Segmental Performance and Product Innovation
The Advanced Plastics segment delivered a healthy 53% YoY growth in Q4 FY25 to INR 626 crore, and 27% for the full year, supported by deeper penetration in premium vehicles. The Mechatronics segment continued to outperform, recording 87% YoY growth in Q4 to INR 48 crore and 80% for the full year. Lumax successfully rolled out cockpit assemblies for Mahindra's Thar ROXX and BEV models, and introduced AT/MT gear shifters for Honda Amaze, expanding its product portfolio and OEM engagement.
Robust Order Book and Long-term Vision
The company reported a robust order book of INR 1,300 crore with strong visibility across the next three fiscal years.

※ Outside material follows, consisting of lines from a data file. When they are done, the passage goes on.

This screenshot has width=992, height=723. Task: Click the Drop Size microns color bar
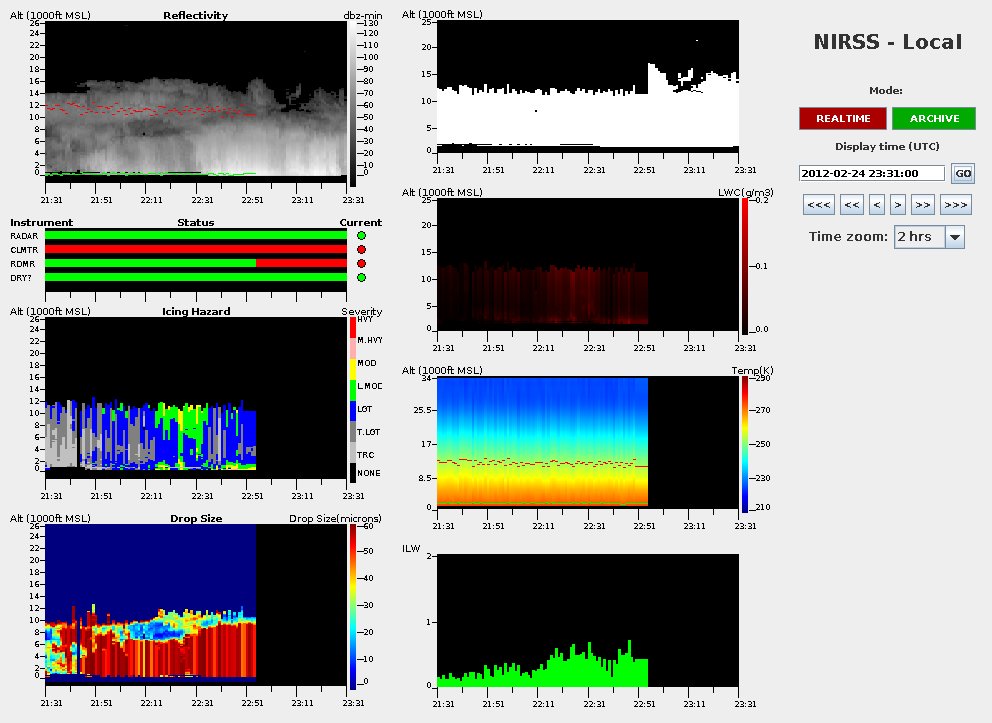351,605
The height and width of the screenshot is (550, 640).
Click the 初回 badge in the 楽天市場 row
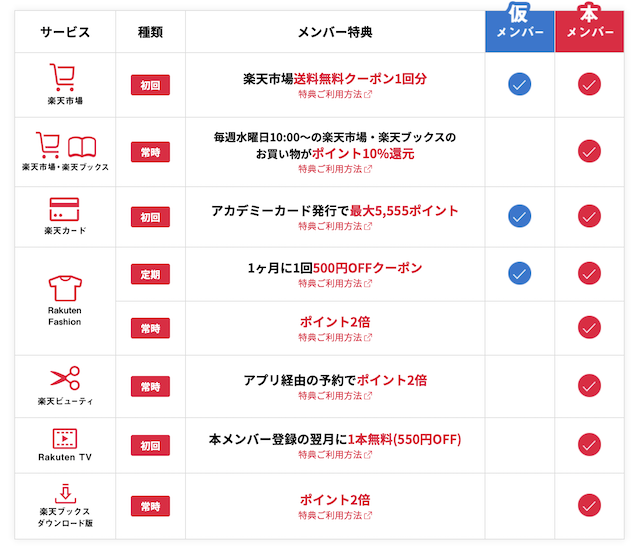tap(150, 85)
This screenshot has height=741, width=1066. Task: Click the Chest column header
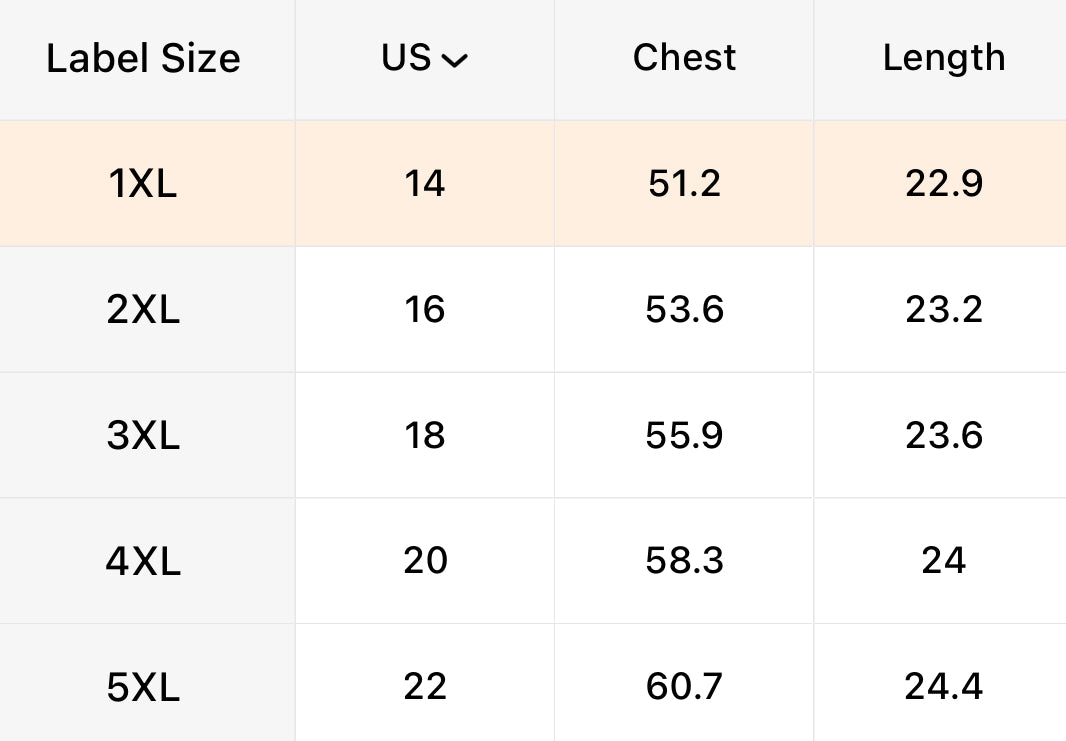pos(684,58)
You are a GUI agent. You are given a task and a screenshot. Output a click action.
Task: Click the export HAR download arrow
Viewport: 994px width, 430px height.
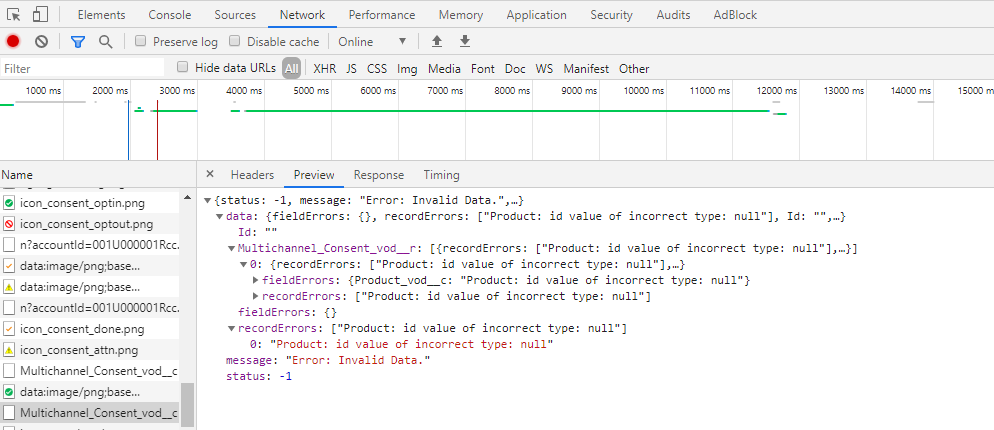coord(464,41)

Of this, approximately 26% (INR 333 crore) is projected to materialize in FY26, 42% in FY27, and 32% in FY28. The order book reflects healthy traction across all product verticals, with advanced plastics contributing the largest share. Lumax is guided by its 'NorthStar' framework, aiming for a minimum 20% revenue CAGR and aspiring to reach a 20% EBITDA margin, with a target to double EBITDA to INR 1,000 crore by FY28.
Capital Allocation and Shareholder Returns
Capex for FY25 stood at INR 177 crore, primarily directed towards SOPs for new product platforms within IAC and Lumax Health, including INR 30 crore for land bank at Kharkhoda, Haryana. The company maintains a strong liquidity position with free cash reserves of INR 322 crore as of March 31, 2025. Long-term debt stood at INR 458 crore, resulting in a healthy long-term debt-to-equity ratio of 0.49x. Lumax declared a dividend of INR 5.50 per share, representing 275% of the face value, reaffirming its commitment to value creation.
Aftermarket and Subsidiary Growth Initiatives
The Aftermarket segment witnessed a meaningful recovery in Q4 FY25, registering 10% YoY growth, and 5% for the full year. Management expects upwards of 15% growth in FY26, driven by strategic shifts and new product lines like CDI, starter motors, and suspension systems. Lumax Alps Alpine, a joint venture, is expected to deliver INR 120 crore in FY26, growing to over INR 500 crore in the next 4-5 years, with 22 products planned to be fully functional by FY29, focusing on HMI and ADAS systems.